Tan's Notes

Technical Analysis: Breakouts

Some people describe Technical Analysis as “astrology”.

However, I believe technical analysis to be an indicator of market mentality. When there is a general consensus of a common indicator, it becomes a self-fulfilling prophecy.

Take the 200-day SMA as an example. Because the entire market views it as major support, traders and algorithms stack their buy orders at that exact level. Ultimately, the support is materialized because of the sheer buying pressure. The belief creates the reality.

In addition, algorithms are coded to trigger buys or sells when specific technical levels are met.

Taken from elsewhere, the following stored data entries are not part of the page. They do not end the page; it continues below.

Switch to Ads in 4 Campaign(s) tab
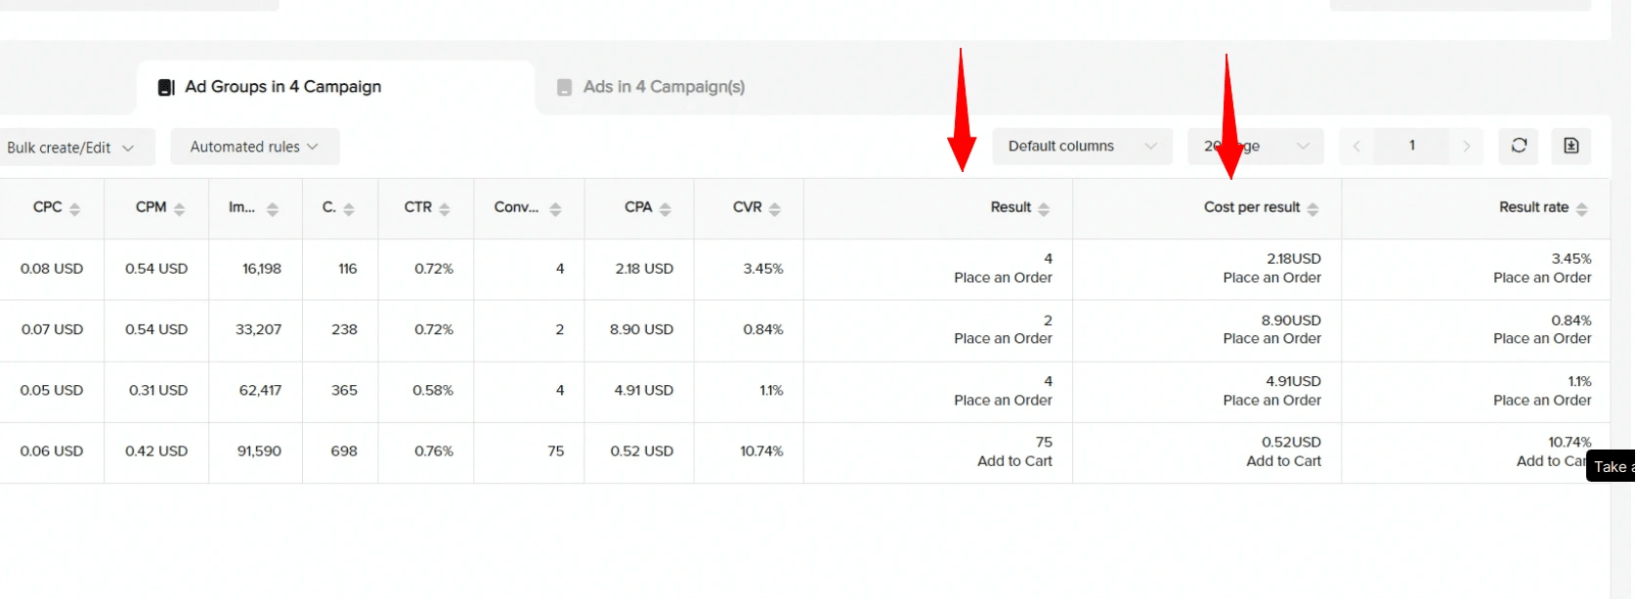1636x600 pixels. (x=663, y=87)
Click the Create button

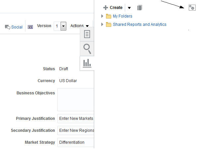point(113,8)
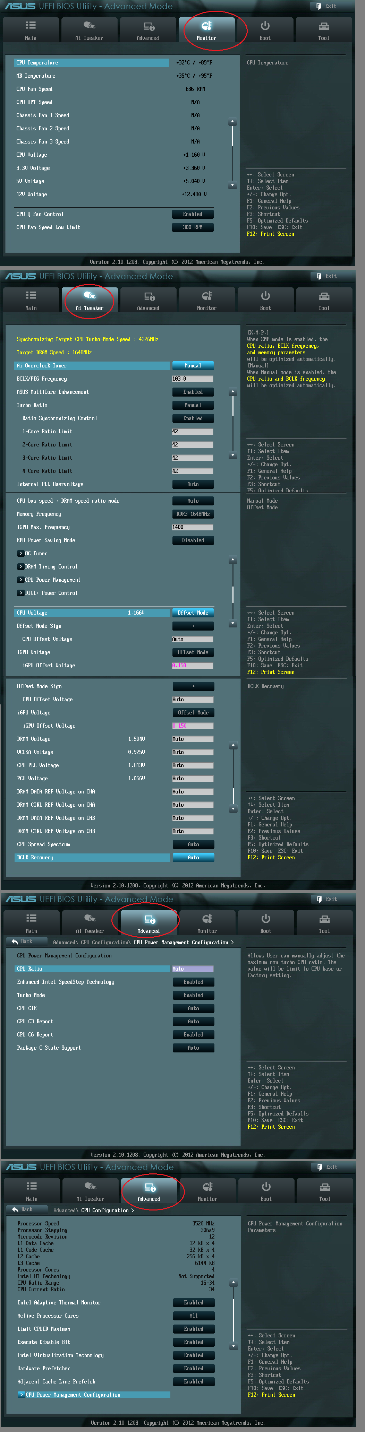365x1432 pixels.
Task: Open the Ai Overclock Tuner Manual dropdown
Action: click(193, 366)
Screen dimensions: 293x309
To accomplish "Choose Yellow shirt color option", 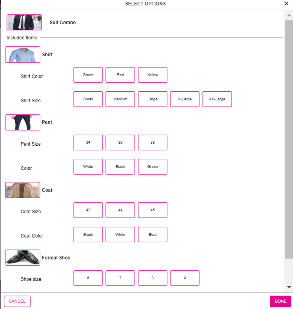I will 153,75.
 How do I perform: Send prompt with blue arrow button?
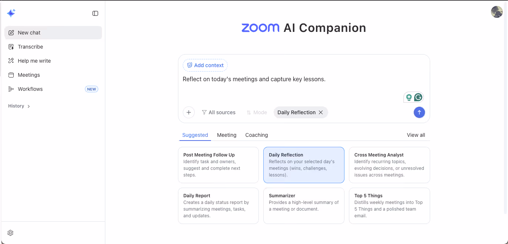click(419, 112)
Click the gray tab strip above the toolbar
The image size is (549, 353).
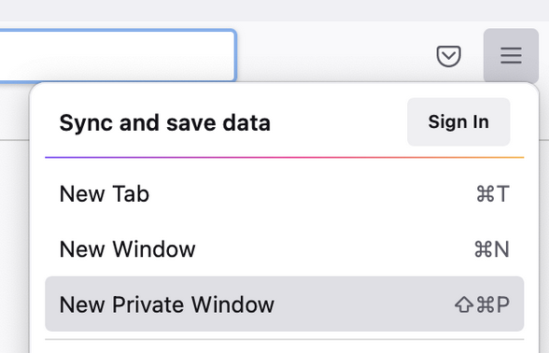pyautogui.click(x=275, y=10)
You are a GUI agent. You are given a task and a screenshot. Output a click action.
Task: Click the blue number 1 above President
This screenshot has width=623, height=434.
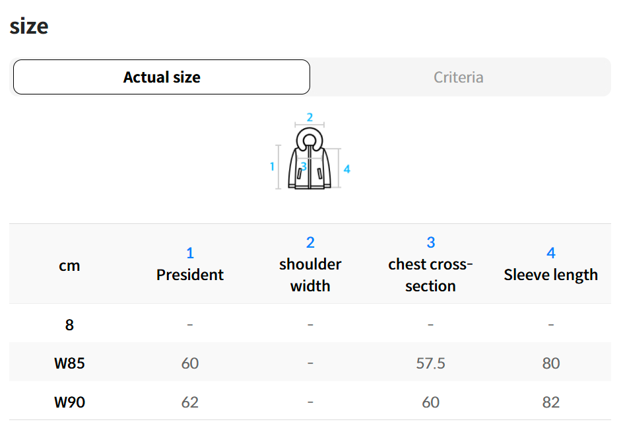pos(190,253)
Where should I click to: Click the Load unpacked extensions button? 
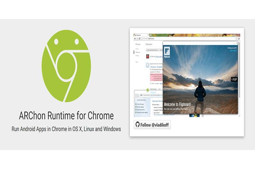(x=152, y=50)
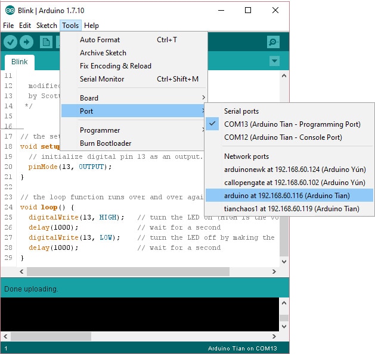Select COM12 Arduino Tian Console Port

pyautogui.click(x=283, y=137)
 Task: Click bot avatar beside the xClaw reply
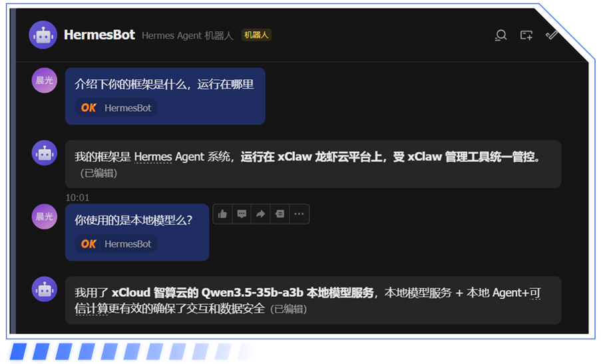[x=45, y=154]
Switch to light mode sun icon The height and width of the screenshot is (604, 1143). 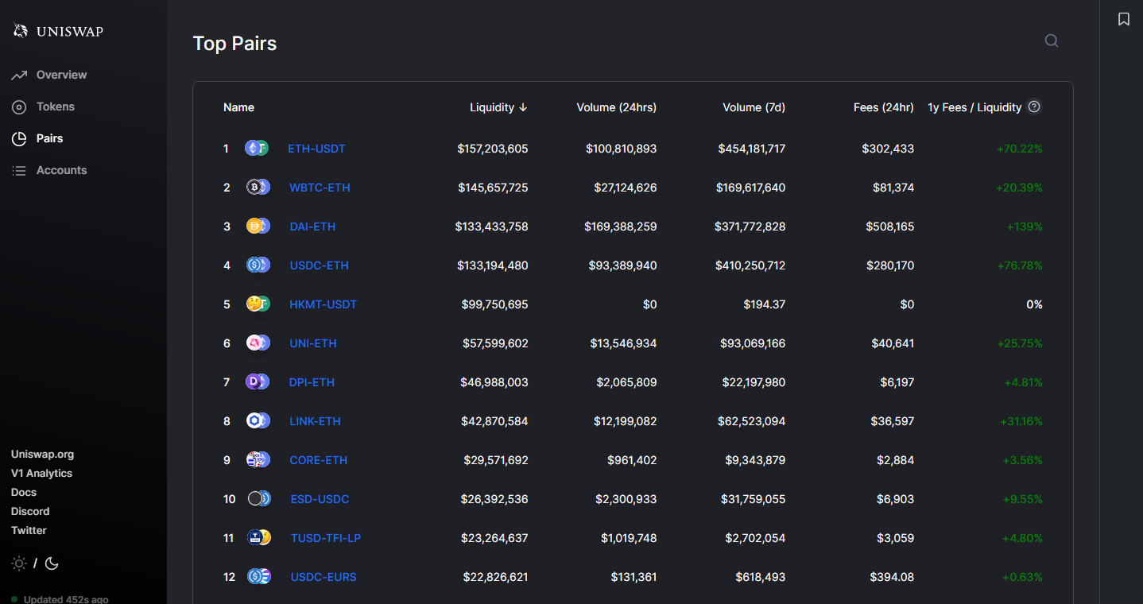click(19, 563)
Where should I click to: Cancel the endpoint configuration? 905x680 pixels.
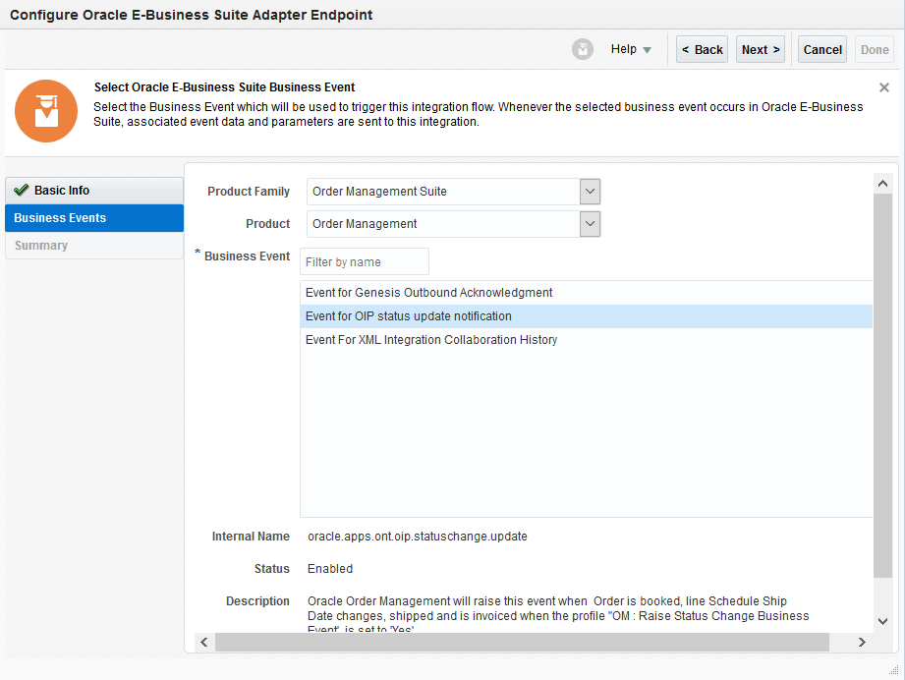pos(821,48)
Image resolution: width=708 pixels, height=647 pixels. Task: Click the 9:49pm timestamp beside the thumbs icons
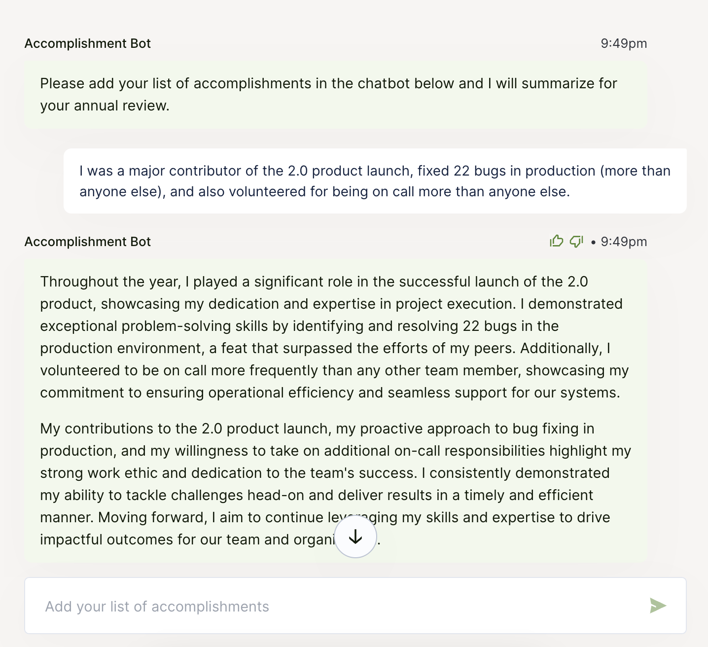click(623, 242)
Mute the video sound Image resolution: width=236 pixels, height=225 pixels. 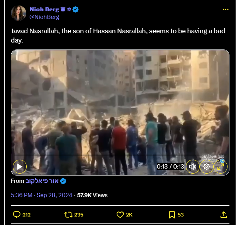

So technical analysis is the study of market psychology. However, I would never base a trade solely off technical analysis. The fundamentals always comes first.

How to trade breakouts?

There are two type of resistances:
Diagonal (Trendline)

Horizontal

  1. The more times a resistance is tested, the more reliable they are and likely to break. High volume is required to break a resistance.
  2. Once a stock has broken out, wait for the stock to close above its resistance.
  3. Choose the best entry point:

Worst
Not waiting for a stock to close above its resistance. There is a risk of rejection.

Good

Waiting for a stock to close above its resistance. Once we close above, this adds a lot of upward volume and momentum into the stock. The original resistance turns into a support.

Best
Wait for the stock to successfully retest its new support.

4. Take note of the volume during the breakout and retest phase.

BadLow Volume Breakout
High Volume Retest
Good High Volume Breakout
Low Volume Retest

5. If it breaks the SMA in addition, this is a sign of a reliable breakout.